Thomas of Erceldoune — Thomas the Rhymer, or 'True Thomas' — was a real 13th-century laird of Earlston in the Scottish Borders, named in charters of the 1290s, who passed into legend as Scotland's great prophet. The story tells how he lay down to rest beneath the Eildon Tree on the slopes of the Eildon Hills near Melrose, and saw a lady of marvellous beauty ride by in green silk on a milk-white horse hung with silver bells. Taking her for the Queen of Heaven, Thomas greeted her; she told him she was the Queen of Elfland, and challenged him to kiss her, knowing it would put him in her power.
The story
She carried him off on her horse, and they rode through darkness and across a river of blood to her Otherworld kingdom, where Thomas dwelt for what seemed three days but was seven years. Warned not to speak a word to anyone there lest he never return, he was at last brought back to the mortal world and given a parting gift — an apple, or 'the tongue that can never lie'. From then on Thomas could not tell a falsehood, and the prophecies he uttered were believed throughout Scotland: the death of Alexander III, the Battle of Bannockburn, and the union of the crowns were all later credited to him.

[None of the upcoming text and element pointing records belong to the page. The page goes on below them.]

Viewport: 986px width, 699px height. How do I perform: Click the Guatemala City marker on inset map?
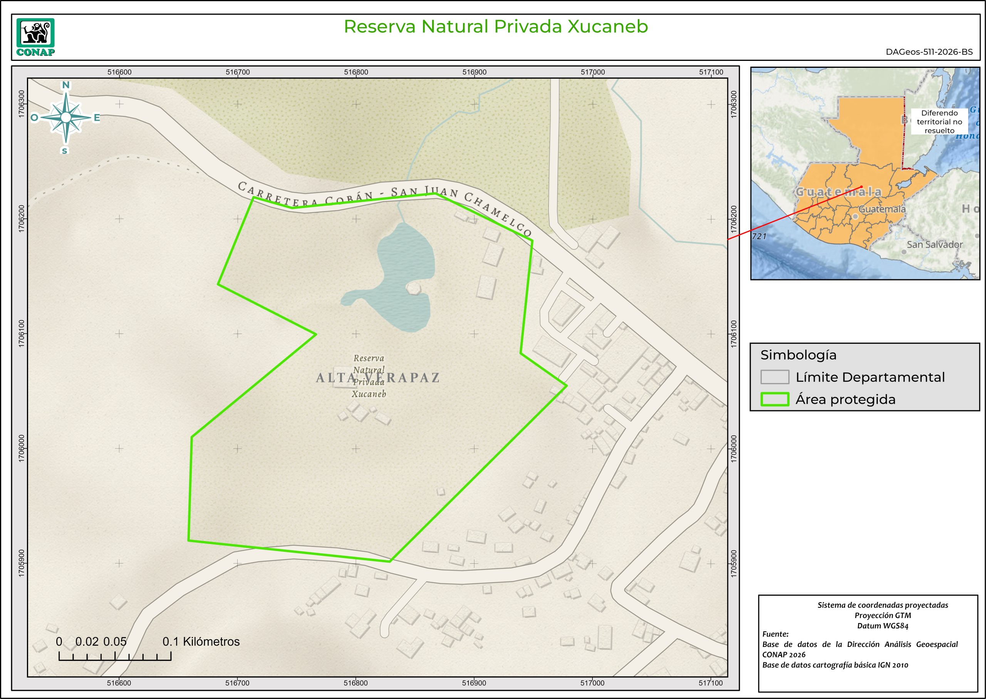tap(856, 217)
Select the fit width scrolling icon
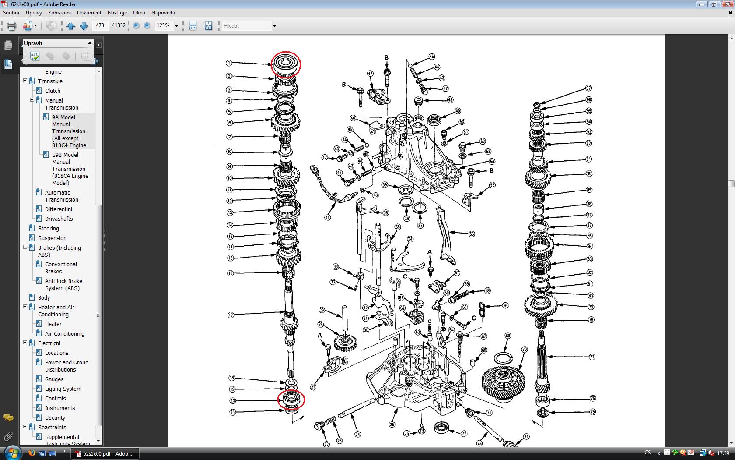735x460 pixels. 193,26
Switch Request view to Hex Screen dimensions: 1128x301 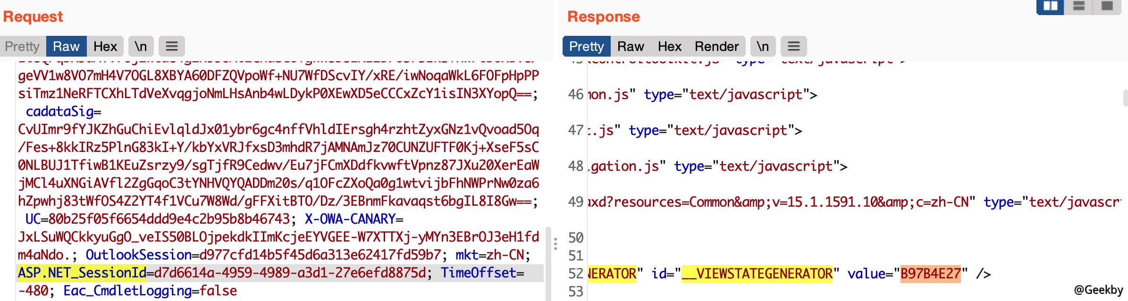click(105, 46)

The spot of his meeting is still marked by the Rhymer's Stone near Melrose, where the Eildon Tree is said to have stood, and tradition holds that Thomas never truly died — that one day, when a hart and a hind walked through the village of Earlston, he followed the Queen's summons back into the hills and was never seen again. His tale, preserved as a medieval romance and as Child Ballad 37, is among the most influential fairy-abduction stories in the British tradition.